## Saved entries

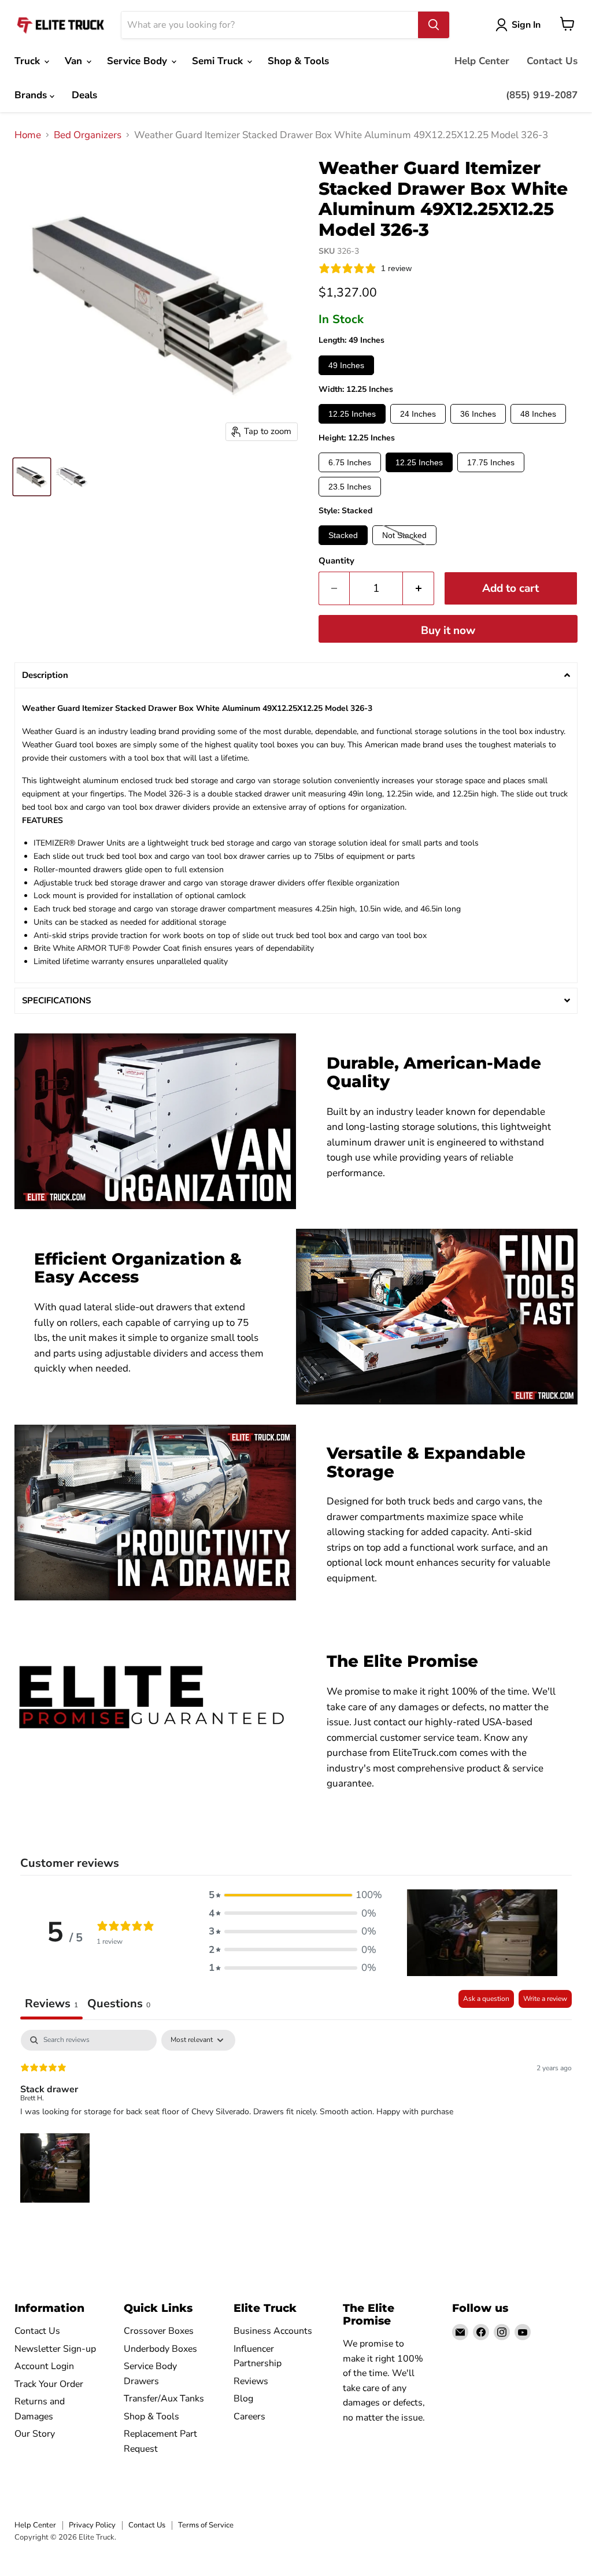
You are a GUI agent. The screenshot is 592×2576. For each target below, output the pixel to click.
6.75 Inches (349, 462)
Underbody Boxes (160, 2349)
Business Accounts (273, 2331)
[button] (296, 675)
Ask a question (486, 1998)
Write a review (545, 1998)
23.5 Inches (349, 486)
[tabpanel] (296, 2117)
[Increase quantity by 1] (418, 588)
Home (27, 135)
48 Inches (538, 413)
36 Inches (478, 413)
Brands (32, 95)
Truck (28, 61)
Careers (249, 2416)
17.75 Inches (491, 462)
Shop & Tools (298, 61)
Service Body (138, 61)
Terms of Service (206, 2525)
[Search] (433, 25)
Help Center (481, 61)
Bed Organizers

## Assignment
Write out nothing but the lines from the start of the data through the line with "17.75 Inches (491, 462)". Leave out the pictures.

## Completed task
You are a GUI agent. The screenshot is 592×2576. For each target below, output the pixel to click.
6.75 Inches (349, 462)
Underbody Boxes (160, 2349)
Business Accounts (273, 2331)
[button] (296, 675)
Ask a question (486, 1998)
Write a review (545, 1998)
23.5 Inches (349, 486)
[tabpanel] (296, 2117)
[Increase quantity by 1] (418, 588)
Home (27, 135)
48 Inches (538, 413)
36 Inches (478, 413)
Brands (32, 95)
Truck (28, 61)
Careers (249, 2416)
17.75 Inches (491, 462)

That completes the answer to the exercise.